Marginlands
Synopsis
Shortlisted for the 2024 Crossword Book Award (Non-Fiction)
Longlisted for the 2024 Women AutHer Awards Best Debut Author (Nonfiction)
Winner of the 2023 Publishing Next Industry Awards Printed Book of the Year (English)
Shortlisted for the 2023 Tata Literature Live! First Book Award
Longlisted for the 2023 Atta Galatta Bangalore Literature Festival Book Prize
'A tour de force' – Robert Macfarlane
'Some of the best environmental...
Details
Reviews
‘Marginlands is a tour de force, a magnificent first book about India’s marginalized landscapes and inhabitants (human and more-than-human), which takes its readers from the high Himalayas to the Sundarban delta, from the deserts of the Thar to the climate-change-ravaged Keralan coastline and beyond. Born of hard, committed, long-term first-hand witnessing of places and people, it is written with compassion, compressed elegance of observation, and urgent political force. Kumar-Rao’s book joins new voices, including Yuvan Aves (Intertidal) and Neha Sinha (Wild and Wilful), proving that a powerful, hopeful resurgence of Indian nature writing is happening right now’
Robert Macfarlane, author of Mountains of the Mind and Underland
‘Arati Kumar-Rao writes with grace and empathy about traditional forms of resilience and how they help ordinary people survive, and even flourish, in the most demanding environments – and about the often devastating impacts of clumsy interventions by the state. This is some of the best environmental writing I have read in a long time’
Amitav Ghosh, author of The Hungry Tide and Gun Island
‘From startling images and evocative prose to brilliant sketches, what a glittering array of tools Arati Kumar-Rao has in her quiver! She is going to make a lot of people exceedingly envious’
Pradip Krishen, naturalist, filmmaker and author of Trees of Delhi
‘Our grandchildren will be reading Arati Kumar-Rao to understand the momentous decisions that our generation faced – and, shamefully, more often than not shirked – in valuing and safeguarding the last dazzling but imperilled ecological riches of the Indian subcontinent. Luminously written with slashing honesty and profound empathy, Kumar-Rao gifts us with a traveller’s haunting account of the vast stakes involved in India’s environmental emergencies, as well as moving homages to the keepers of traditional systems of knowledge who, if we only listened to them as carefully as she does, could help rescue what remains’

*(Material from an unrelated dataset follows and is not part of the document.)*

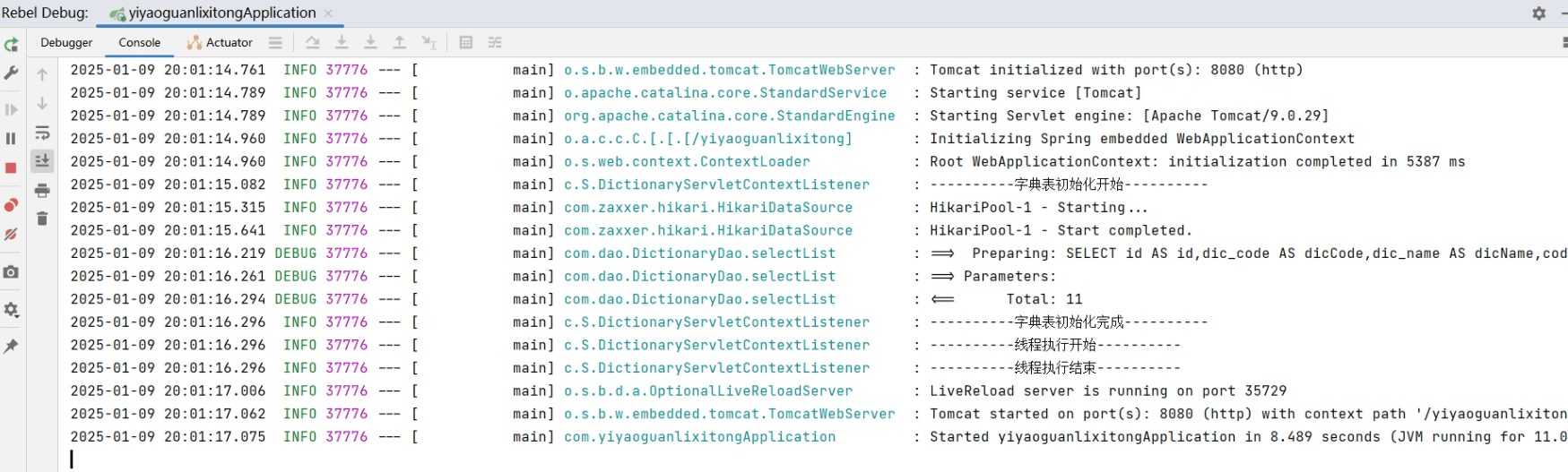Stop the running application with the red square

coord(11,168)
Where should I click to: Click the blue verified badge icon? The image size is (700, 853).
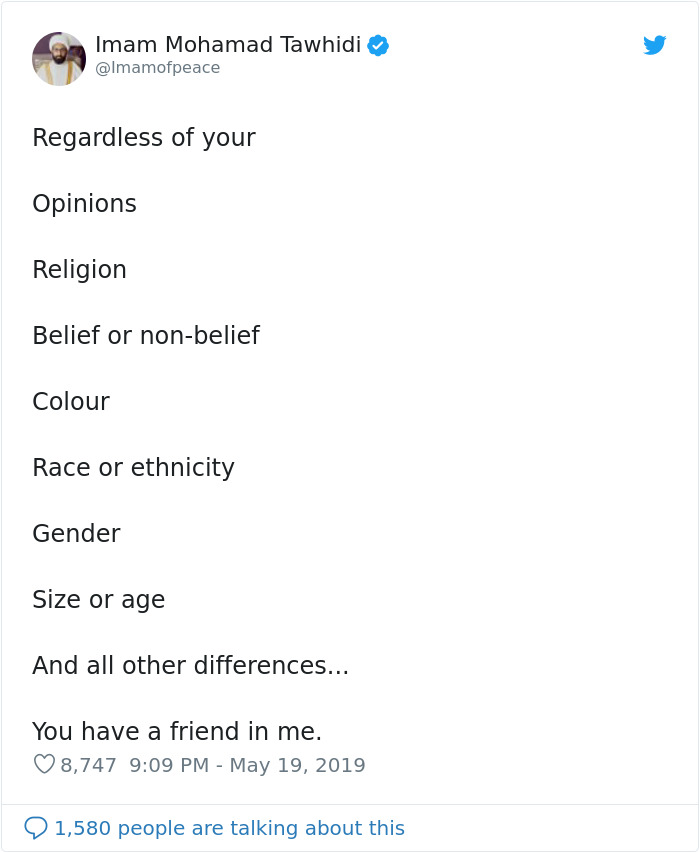point(378,45)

Paul Salopek, two-time Pulitzer Prize-winning journalist and writer
‘Arati Kumar-Rao has written a book from the heart, infused with her poetic voice and humanistic soul, on topics she has explored for many years. Drawing on her multiple talents of writing, photography and sketching, Kumar-Rao has documented pressing issues affecting India while making much deeper connections with the relationship of humans to their resources, lands, and the wildlife they must coexist with. A monumental lesson for all of humanity to pay attention to so that we might redirect our course to a better, more sustainable future, this book is a work for the ages’
Ed Kashi, photojournalist, filmmaker and educator
‘Arati Kumar Rao’s timely book comes as a warning in a world that’s riddled with too many difficulties. Richly intense writing ... A marvellous treatise on life on the margins, on cultures on the brink and on the disappearance awaiting ecosystems. It is a lesson and, at the same time, a heartfelt tribute to India’s diverse ecology. Marginlands is a work that makes you despair as well as hope’
Rahul Singh, Deccan Herald
‘In chapter after chapter, (Kumar-Rao) tells poignant stories of loss, including those that can’t be quantified ... Through her meticulous research and impassioned storytelling, she unveils the multifaceted challenges faced by local communities, wildlife and ecosystems on the brink of irrevocable change. (Her) eloquent prose breathes life into the pages ... the fragility of these regions becomes palpable, igniting a sense of urgency to protect what remains. (Marginlands) is yet another reminder that the fate of our environment is intricately braided with our own’
Nawaid Anjum, Federal
‘A few pages into the book, I realized that if Kumar-Rao’s pictures are a brush-stroke, words are definitely her sword. She writes with searing clarity, weaving strands of history, prose, and science together into a compelling narrative. Marginlands does not weep; it shares the wisdom of ancient people and mixes their native language into the main story ... and in doing so, offers us a front-seat view of the subtle yet tectonic changes taking place in ecosystems across the country ... I would urge you to read this book. This is bold writing’
Bahar Dutt, Frontline
‘Captures the tumultuous lives – both human and non-human – of those who inhabit the margins of the subcontinent’
Divya Gandhi, Hindu
‘One of (the) finest chroniclers of (our) land’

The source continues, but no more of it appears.